Muslim scientists thought and wondered about the origin of minerals, rocks, mountains, earthquakes and water, etc.
It can be rightfully said that Ibn Sina (Avicenna, 981 - 1037 C.E.) was a true product of the Muslim Civilization in its climax of scientific growth. He contributed to natural sciences (which he called Attabieyat) along with other natural philosophers such as Ikhwan AI-Safa, AI-Biruni and many others. Avicenna's work in "Kitab AI-Shifa" (the Book of Cure, Healing or Remedy from ignorance), the famous Encyclopaedia of Philosophy and Natural Sciences had influenced European scientists during the Renaissance because of it being in a comprehensive and encyclopaedic form. Although Avicenna is better known in Medicine and Philosophy, he was less known in Earth Science. This is because of the nature of the Earth Science itself, and its history of development in Europe. Earth Science was only known as "Geology" in Europe since the Seventeenth century C.E.
The purpose of this rather concise account is to highlight Avicenna's contribution to the development of Earth sciences, and seeking to answer the following points:
1. To close the gap in the history of Geology, which reflects human thought upon the nature of the Earth.
2. To show that Avicenna's original contribution was not the product of an earlier Greek thought.
3. To show that fundamental principles of Geology were put forward many centuries before the Renaissance in Europe.
This article is intended to present Avicenna's principles of Earth Science as he put it in Kitab Al-Shifa, Part 2, Section 5, the Article on Mineralogy and Meteorology, the chapter on Origin of Mountains. Those principles were already known by some historians of Geology, such as Adams (1938), Dennis (1972), Kemmel (1973) and among historians of science such as Sabra (1976) and Wickens (1976).
Unfortunately, some historians of Geology attributed Avicenna's knowledge of Earth science to the Greek science, such as Kemmel (1973). However, in a rather philosophical account titled the Discovery of Time, Toulumin and Goodfield (1965), have acknowledged Avicenna's contribution in the field of geologic time:
"Around A.D. 1000, Avicenna was already suggesting a hypothesis about the origin of mountain ranges, which in the Christian world, would still have been considered quite radical eight hundred years later".
Illustration of Avicenna's Sequence of Events to the
Formation of Mountains, after Al-Rawi, 1983c.

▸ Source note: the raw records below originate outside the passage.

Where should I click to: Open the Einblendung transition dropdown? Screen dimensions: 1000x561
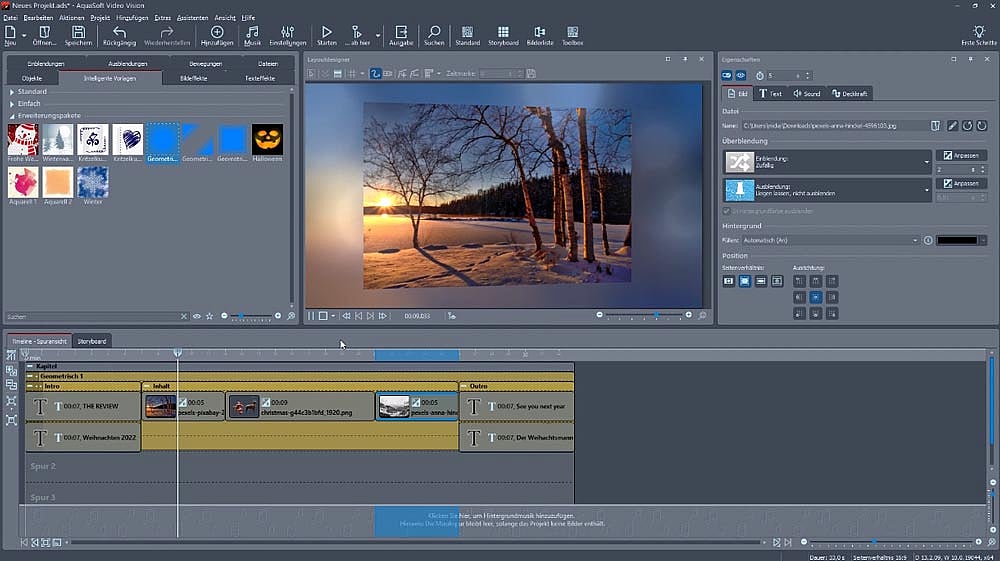tap(928, 162)
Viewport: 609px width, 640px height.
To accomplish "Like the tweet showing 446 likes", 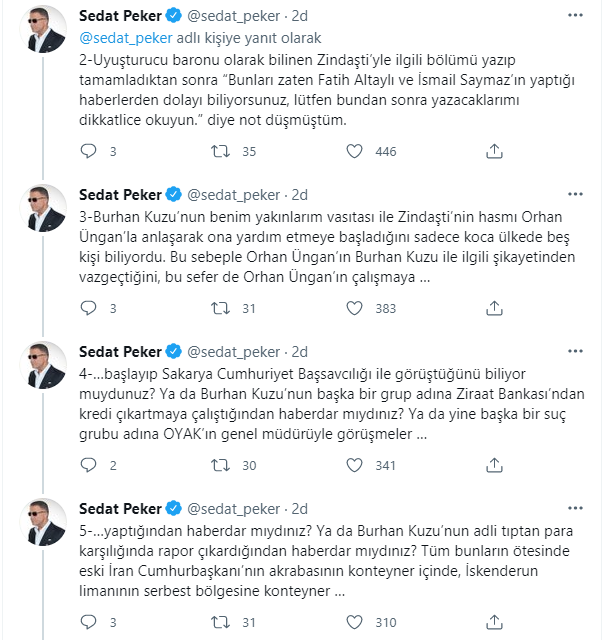I will coord(354,151).
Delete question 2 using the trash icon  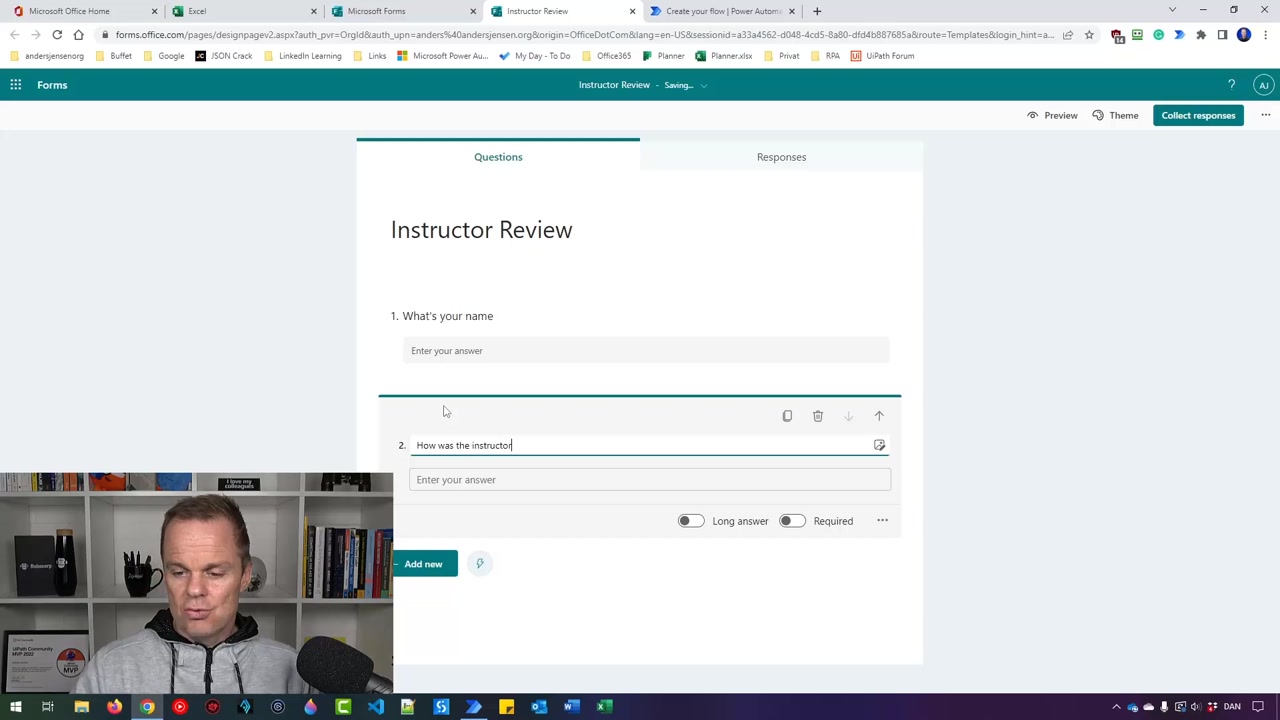coord(818,416)
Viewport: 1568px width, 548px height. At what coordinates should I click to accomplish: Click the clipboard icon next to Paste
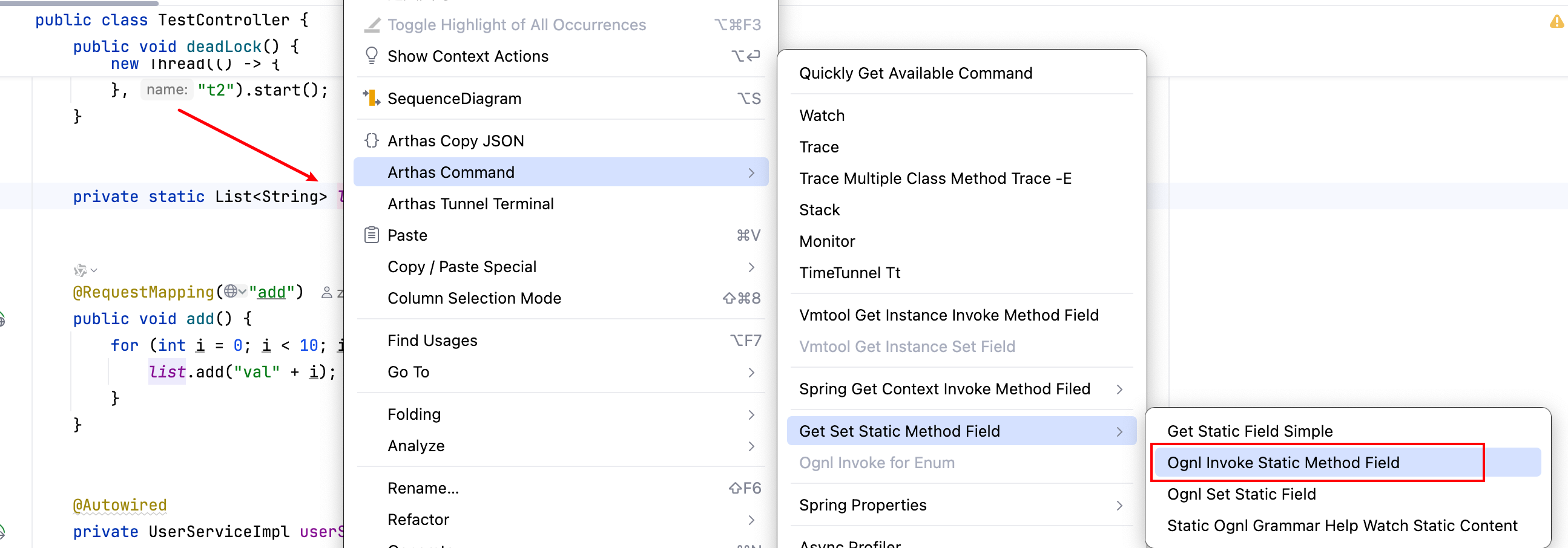[x=371, y=235]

In Ibn Sina's Encyclopaedia of Philosophy and Natural Sciences, Part 2, Section 5, the Article on Mineralogy and Meteorology, he presented a complete coverage of knowledge on what happens on the Earth in six chapters:
1. Formation of mountains;
2. The advantages of mountains in the formation of clouds;
3. Sources of water;
4. Origin of earthquakes;
5. Formation of minerals;
6. The diversity of earth's terrain.
His knowledge on Meteorology, or what happens above the Earth, is also covered in six chapters:
1. Clouds and rain;
2. Causes of rainbow;
3. Features associated with sun reflection on clouds, and rainbow;
5. Thunder, lighting, comets and meteorites;
6. Catastrophic events which effects the surface of the earth.

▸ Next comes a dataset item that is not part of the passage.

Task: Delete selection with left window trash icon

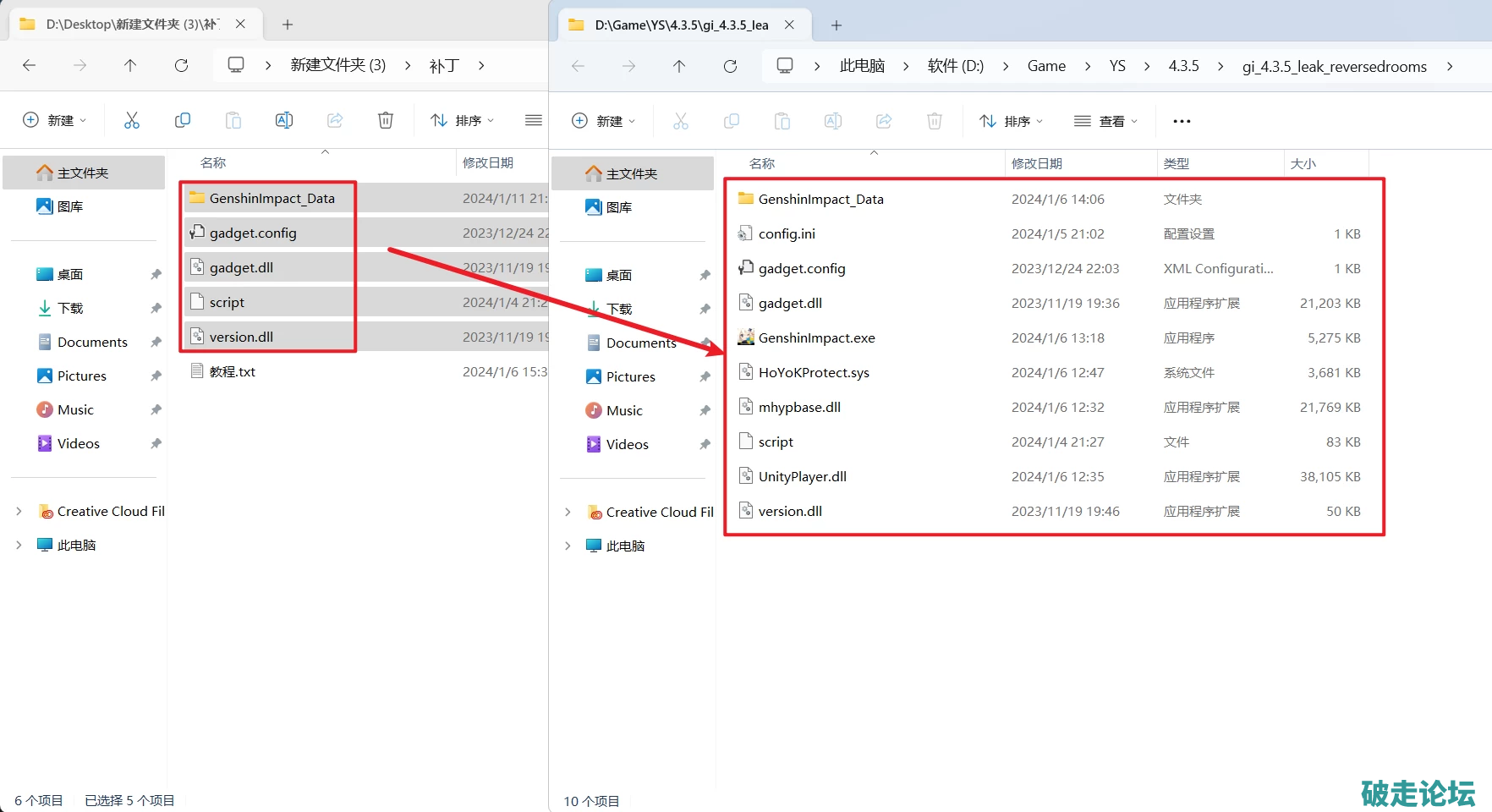Action: [386, 120]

In Kitab Al-Shifa, Avicenna had presented fundamental principles of Geology in terms of Earth processes, major events and long geologic time. Those principles were later known in the Renaissance of Europe as the law of superposition of strata, the concept of catastrophisim, and the doctrine of uniformitarianism. Those concepts were embodied in the Theory of the Earth by James Hutton in the Eighteenth century C.E. Kitab AI-Shifa, was also known in the Renaissance of Europe. It was an inspiring source of thought to the founders of geological thought in Europe (such as Leonardo Da Vinci and Steno in the Seventeenth C.E., and most probably later on James Hutton in the Eighteenth C.E.).